GLI ONESTI DELLA BANDA; liberamente tratto dalla sceneggiatura della Banda degli Onesti di Age e Scarpelli . riscrittura di Diego De Silva e Giuseppe Miale Di Mauro, con la regia di Giuseppe Miale Di Mauro. Uno spettacolo della Compagnia Nest con Ivan Castiglione, Francesco Di Leva, Giuseppe Gaudino, Irene Grasso, Adriano Pantaleo, Luana Pantaleo e con la partecipazione di Ernesto Mahieux e  dei ragazzi del laboratorio #Giovani‘ONest.

Scene Luigi Ferrigno; costumi Giovanna Napolitano; luci Luigi Biondi e Giuseppe Di Lorenzo; musiche originali Mariano Bellopede; regia Giuseppe Miale Di Mauro; organizzazione Carla Borrelli; segreteria organizzativa Valeria Zinno; grafica e foto di scena Carmine Luino; cura del moviemento Anna Carla Broegg.

 

Laddove si spara e si vive di droga, noi vogliamo colpire le anime delle persone con la bellezza e spacciare cultura, dimostrando che può essere un’esperienza altrettanto inebriante”. Con queste parole i fondatori del Nest presentano un progetto che mira a portare il Teatro nei luoghi simbolo della periferia est della città. La cultura diventa viatico per risanare il tessuto sociale. L’idea è quella di creare un anfiteatro urbano in periferia: lo spettacolo irrompe nei luoghi del quartiere, nella speranza che si formino capannelli di persone a guardare la scena e che glli intervenuti crescano a misura di anfiteatro.

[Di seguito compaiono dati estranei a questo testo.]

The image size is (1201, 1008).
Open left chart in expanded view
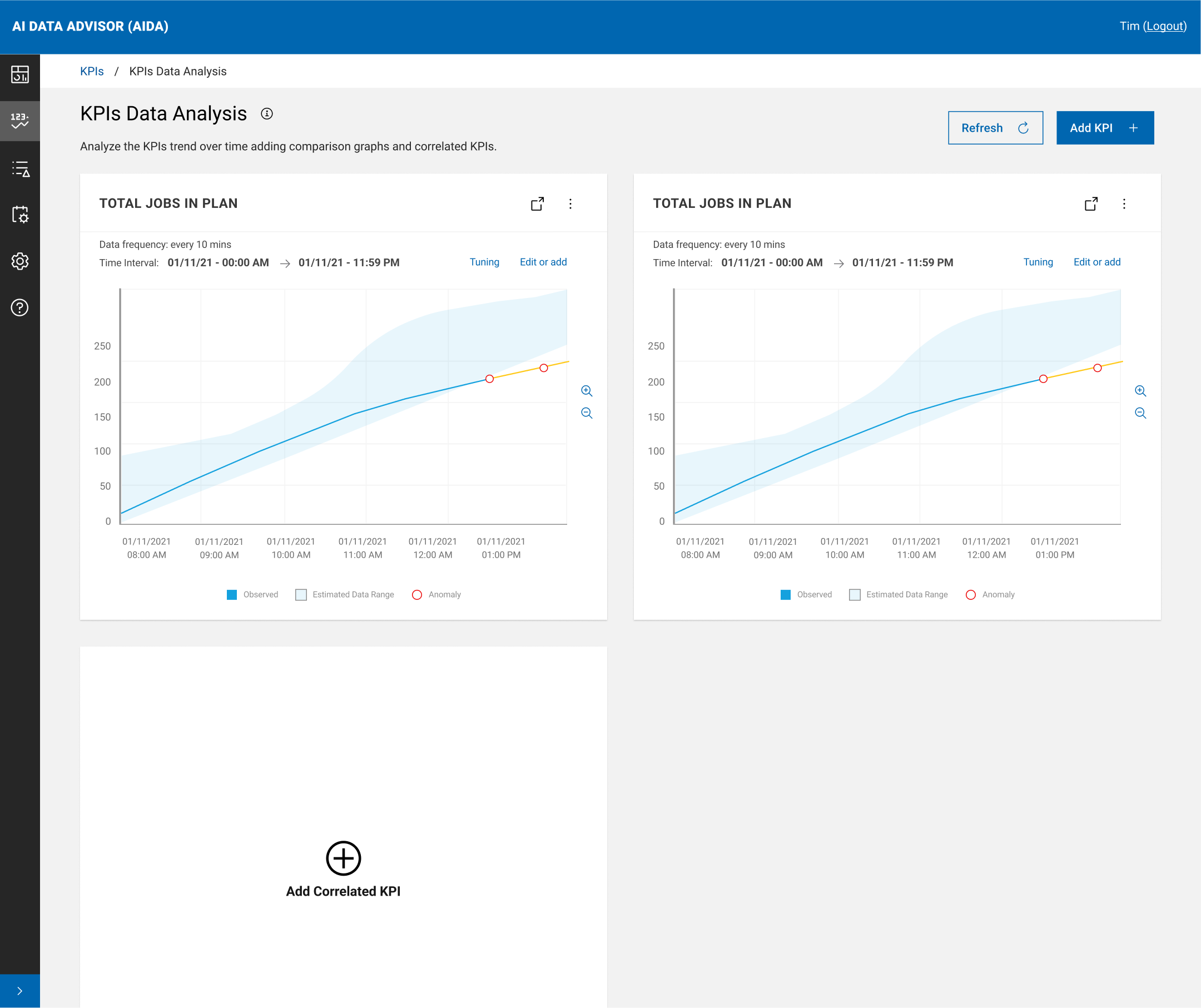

Liberamente tratto dalla sceneggiatura della Banda degli Onesti di Age e Scarpelli, “Gli Onesti della Banda” è una spericolata riscrittura di Diego De Silva e Giuseppe Miale Di Mauro, con Ivan Castiglione, Francesco Di Leva, Giuseppe Gaudino, Irene Grasso, Adriano Pantaleo, Luana Pantaleo, con la partecipazione di Ernesto Mahieux  e con i ragazzi del laboratorio #Giovani’ONest.

Lo spettacolo irrompe nei luoghi del quartiere, messo in scena nel Cortile della “46” del Rione Villa di San Giovanni a Teduccio, conosciuto per numerosi casi di criminalità. Protagonisti anche i ragazzi del laboratorio, creato in occasione del progetto Quartieri di Vita, coinvolti in un percorso di formazione in vista della realizzazione dello spettacolo.

 

Prodotto da Nest Napoli est teatro in collaborazione con le Nuvole/Casa del contemporaneo, protagonisti de Gli onesti della Banda sono

Tonino, laureato a pieni voti che, non trovando lavoro, decide di ereditare la portineria del defunto padre e il suo migliore amico Peppino, che gestisce la tipografia di famiglia, attanagliato dai debiti dopo aver comprato nuovi macchinari. L’amministratore del palazzo in cui Tonino lavora è il ragioniere Casoria, uomo sempre in bilico tra legalità e illegalità, che attenta continuamente all’onestà del giovane portinaio…

Note di regia 

“Abbiamo deciso di ritornare a una tematica che ci appartiene – racconta Giuseppe Miale Di Mauro – torniamo a occuparci di camorra, ma tenendo ferma la necessità di ricercare altri codici, più moderni e meno realistici. Abbiamo pensato che la leggerezza potesse essere un modo nuovo di affondare l’occhio nel reale, di raccontare i meccanismi malavitosi che attanagliano la società, facendo in modo che il pubblico percepisse certe dinamiche come universali. La strada della commedia brillante ci è sembrata rispondere a queste esigenze e per fare in modo che la nostra commedia mantenesse uno spessore anche di indagine sociale, abbiamo chiesto ad un grande scrittore come Diego De Silva di collaborare al progetto”.